- Church: Roman Catholic Church
- See: Archdiocese of San Luis Potosí
- In office: 1987–1999
- Predecessor: Ezequiel Perea Sánchez
- Successor: Luis Morales Reyes

Orders
- Ordination: 22 March 1947
- Consecration: 21 June 1960 by Ernesto Corripio y Ahumada

Personal details
- Born: 17 January 1922 Tampico, Tamaulipas, Mexico
- Died: 29 May 2018 (aged 96) San Luis Potosí, Mexico

= Arturo Antonio Szymanski Ramírez =

Mexican Roman Catholic prelate (1922–2018)

Arturo Antonio Szymanski Ramírez (17 January 1922 – 29 May 2018) was a Mexican prelate of the Roman Catholic Church.

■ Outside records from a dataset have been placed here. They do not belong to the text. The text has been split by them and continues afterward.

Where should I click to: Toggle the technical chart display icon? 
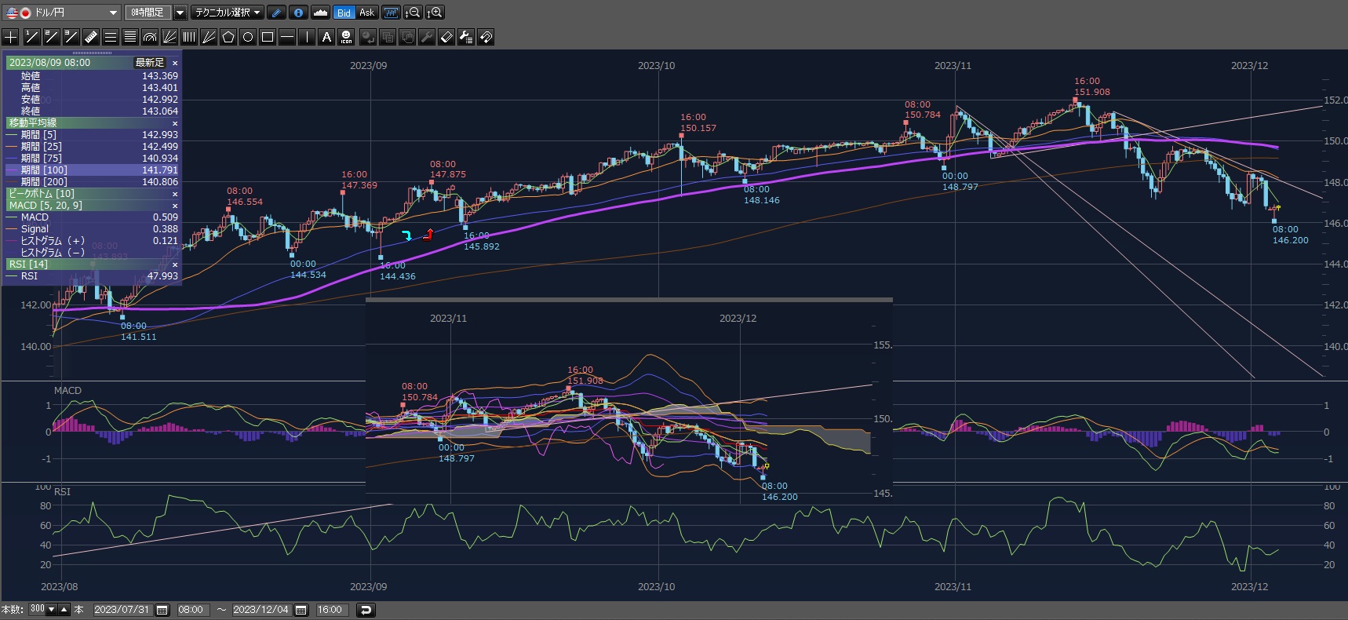pyautogui.click(x=390, y=13)
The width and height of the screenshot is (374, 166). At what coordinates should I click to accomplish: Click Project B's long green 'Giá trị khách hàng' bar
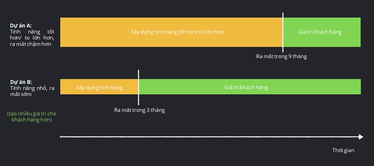[x=250, y=87]
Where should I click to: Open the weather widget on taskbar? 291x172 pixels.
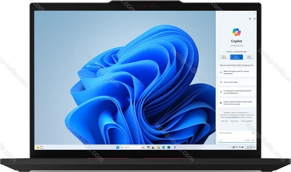[x=39, y=147]
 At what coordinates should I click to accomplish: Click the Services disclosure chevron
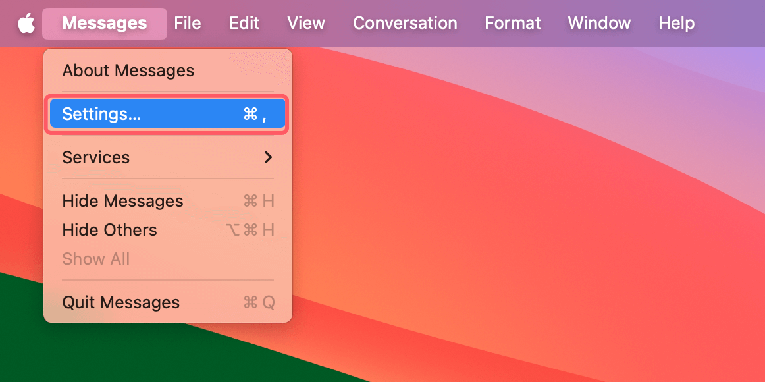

Szymanski was born in Tampico and ordained a priest on 22 March 1947. Szymanski was appointed Coadjutor Bishop of the Diocese of San Andrés Tuxtla as well as titular bishop of Cerasus on 20 April 1960 and was consecrated on 21 June 1960. Symanski succeeded bishop Jesús Villareal y Fierro a short time after his death on 21 March 1965 to the Diocese of San Andrés Tuxtla. On 13 August 1968 Szymanski was appointed bishop of the Diocese of Tampico and would remain at the Tampico diocese until 1987. Szymanski was appointed archbishop of the Archdiocese of San Luis Potosí on 27 January 1987 where he would remain until his retirement on 20 January 1999.